Stocks tumble on recession fears as S&P 500 nears bear market

Shares opened lower on Thursday, compounding losses suffered the day before Rout in 1,100 points in the Dow index. Investors are fleeing stocks amid lingering fears that high inflation will dampen consumer spending and squeeze corporate profits.

The Dow Jones Industrial Average fell 221 points, or 0.7%, to 31,268 in early trading, while the S&P 500 fell 0.3%. The tech-heavy Nasdaq Composite Index fell 0.7%.

Wall Street is increasingly concerned about the potential for a downturn in the face of headwinds, including the highest inflation in 40 years and rising interest rates. Tighter monetary policy could create a bumpy landing – and even a recession — causing a slowdown in economic growth. Grim quarterly earnings reports from retailers such as Target and Walmart this week fueled investor concerns.

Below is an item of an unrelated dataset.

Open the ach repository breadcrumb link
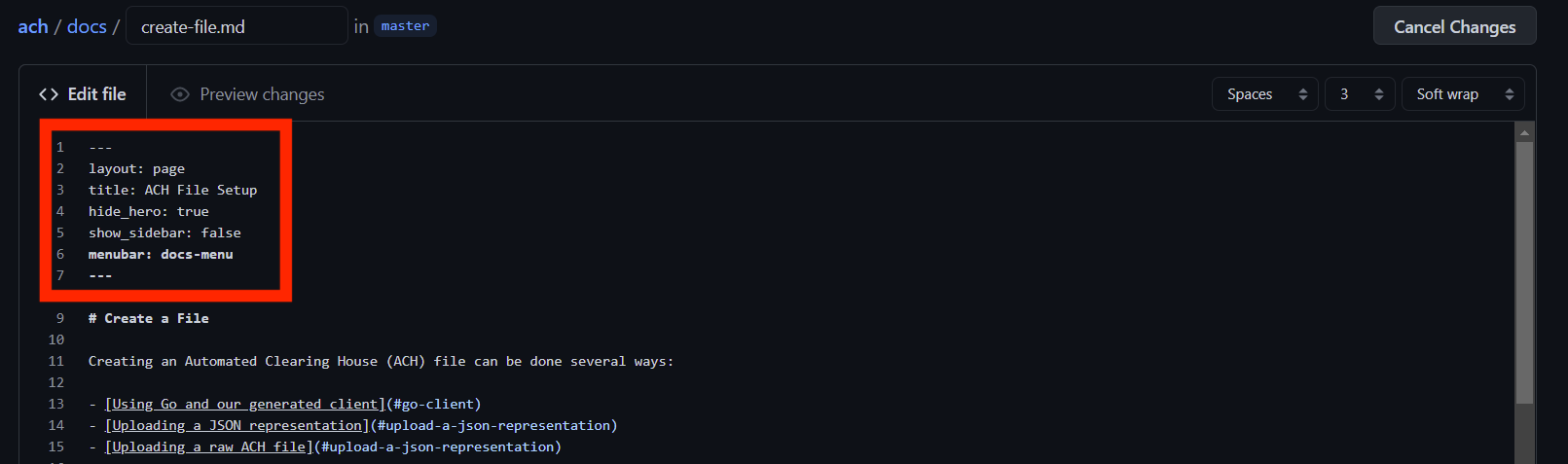Screen dimensions: 1568x464 pyautogui.click(x=33, y=26)
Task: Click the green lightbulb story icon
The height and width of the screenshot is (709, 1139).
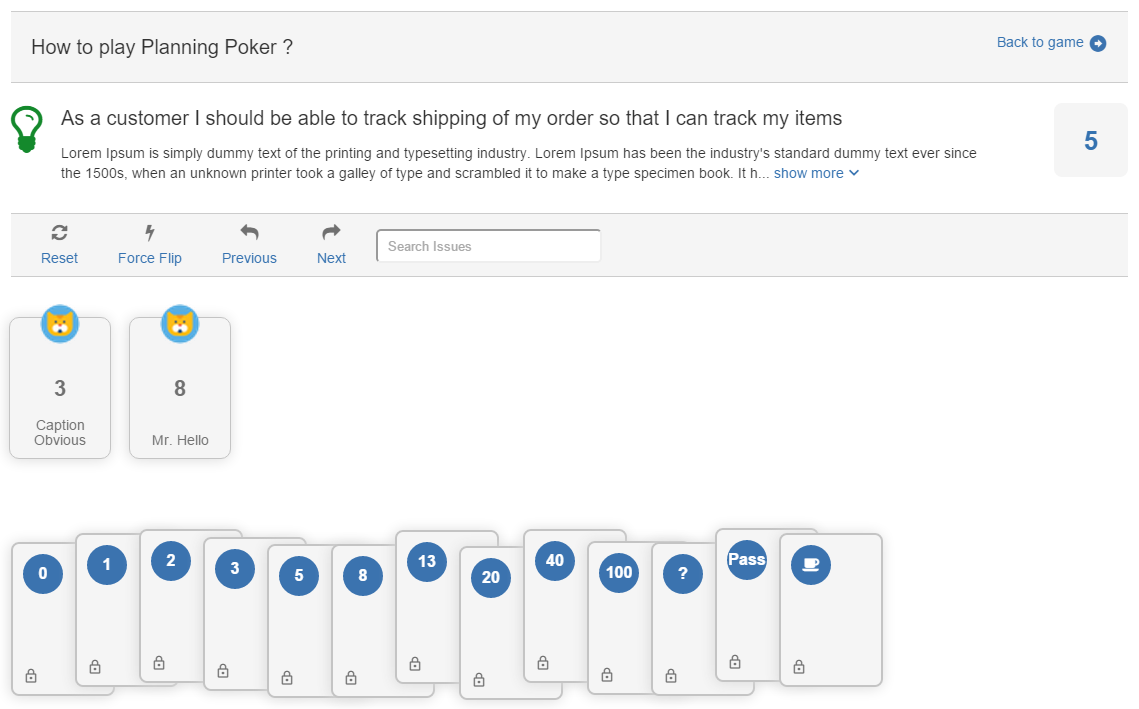Action: [27, 130]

“It’s a gloomy morning as stocks fall across the globe,” Adam Crisafulli, president of investment advisory firm Vital Knowledge, said in a research note. “The Walmart/Target outbursts cast a hugely negative pallor on the tape, reversing the modest stability seen in Thursday-Tuesday markets.”

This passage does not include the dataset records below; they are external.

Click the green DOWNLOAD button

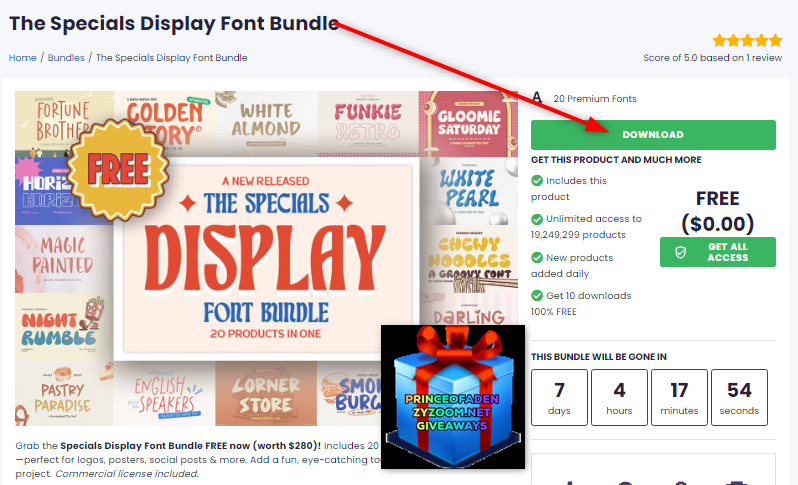pos(653,135)
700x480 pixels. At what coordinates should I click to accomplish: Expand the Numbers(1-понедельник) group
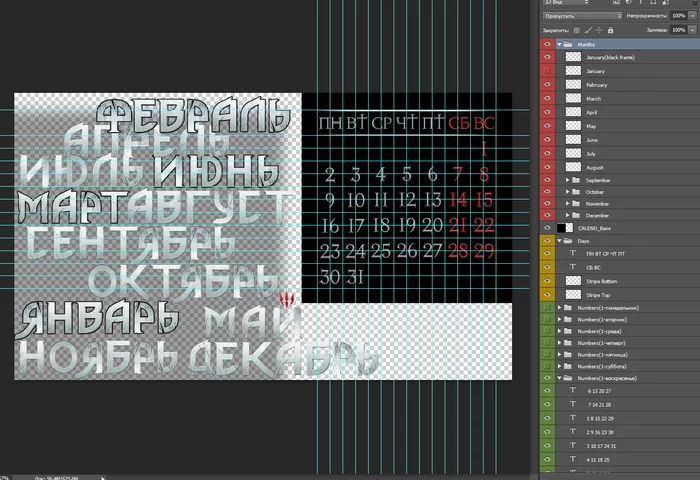pyautogui.click(x=559, y=308)

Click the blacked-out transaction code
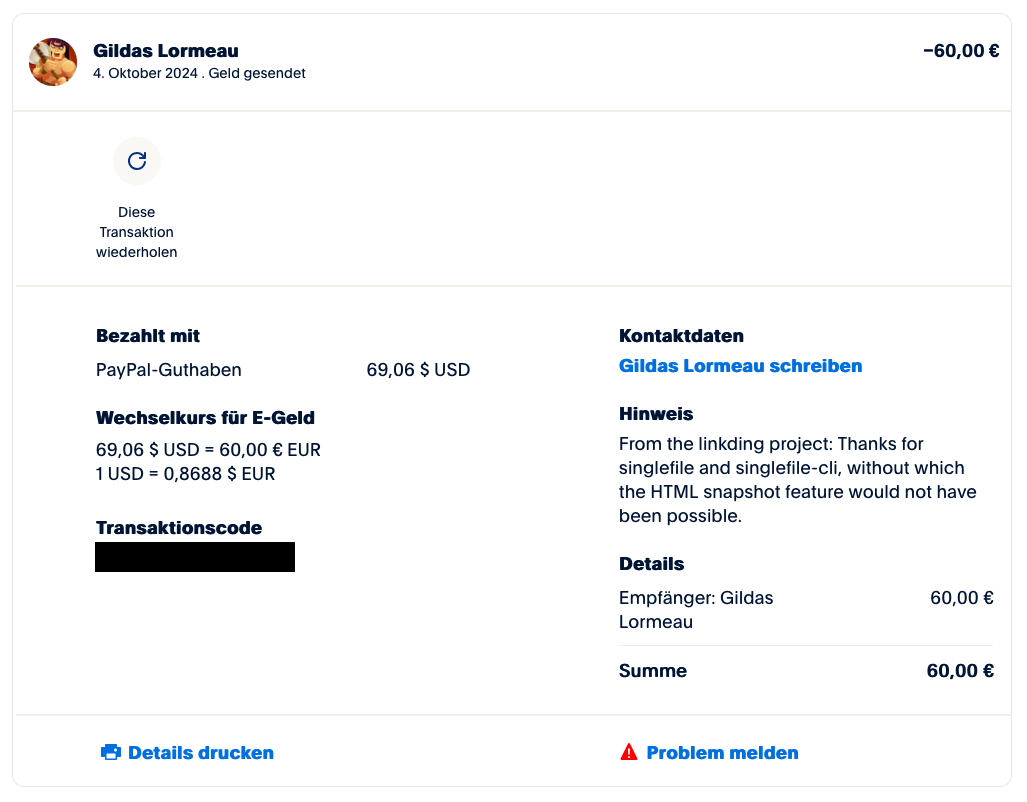coord(195,557)
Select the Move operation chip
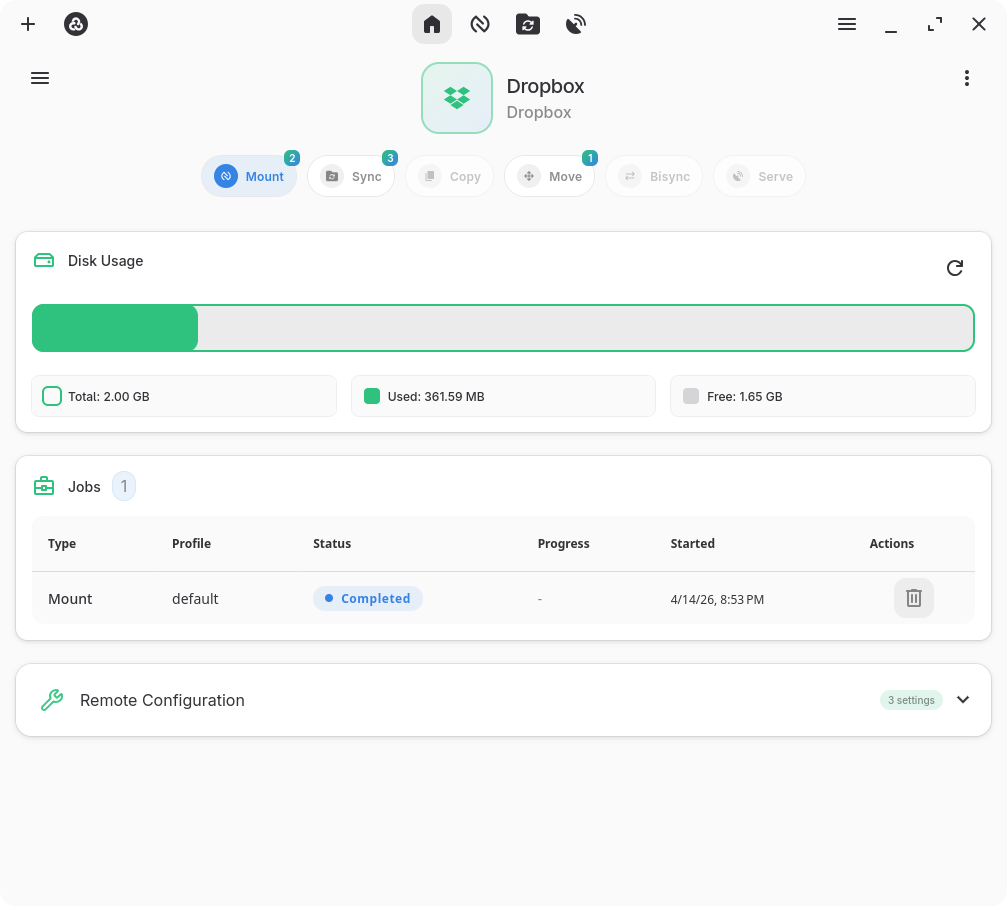The height and width of the screenshot is (906, 1007). tap(549, 176)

The slippage put the S&P 500 on the cusp of a “bear market,” which is when a stock index falls 20% or more from a recent high for an extended period.

MoneyWatch: Is the United States Heading for Another Recession?

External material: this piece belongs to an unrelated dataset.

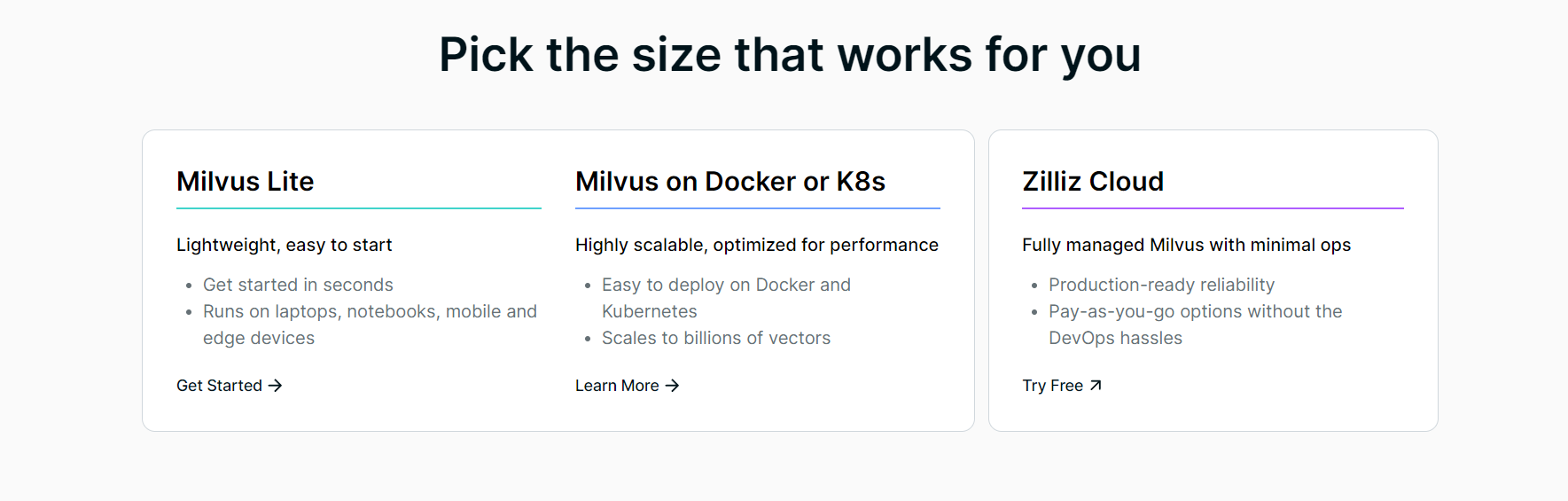
Task: Click 'Highly scalable, optimized for performance' text
Action: point(757,246)
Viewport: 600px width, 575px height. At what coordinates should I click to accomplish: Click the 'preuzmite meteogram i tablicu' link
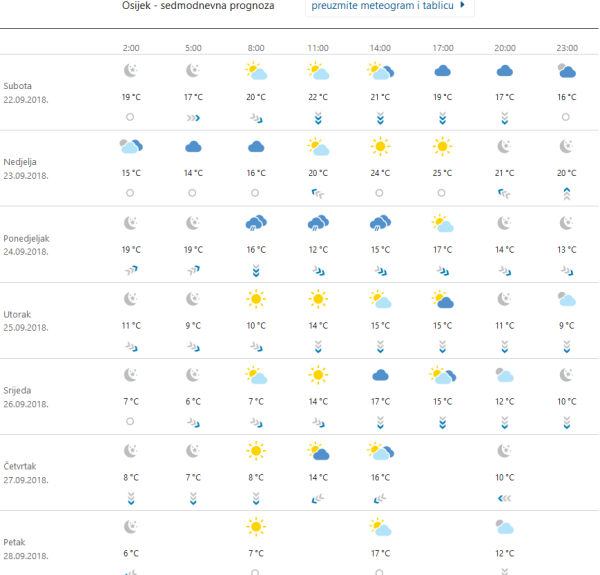tap(383, 6)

With today’s drop, the S&P 500 is down 18.7% from its most recent high of 4,796 on January 3, while the Dow is 14.4% below its most recent Mountain peak. The Nasdaq had already entered bearish territory and is down 29% from its last high in November.

Bear markets: how long do they last?

Since World War II, bear markets have taken an average of 13 months to go from peak to trough and 27 months to break even. The S&P 500 index fell an average of 33% during the bear markets of this period. The biggest decline since 1945 occurred in the 2007-2009 bear market, when the S&P 500 fell 57%.

History shows that the faster an index enters a bear market, the lower it tends to be. Historically, stocks have taken 251 days (8.3 months) to fall into a bear market. When the S&P 500 fell 20% at a faster rate, the index recorded an average loss of 28%.

The longest bear market lasted 61 months and ended in March 1942, when the index fell 60%.

What drives the market down?

A series of disappointing earnings reports from major retailers sparked the most recent selloff, with Target losing a quarter of its value after posting quarterly results well below analysts’ forecasts. Inflation, particularly for shipping costs, weighed on its operating margin.

Target’s report came a day after Walmart said its profits were hit by rising costs. Investors interpreted the reports as evidence that inflation is weighing on consumers, who are reluctant to buy big-ticket items and switch from national brands to cheaper store brands.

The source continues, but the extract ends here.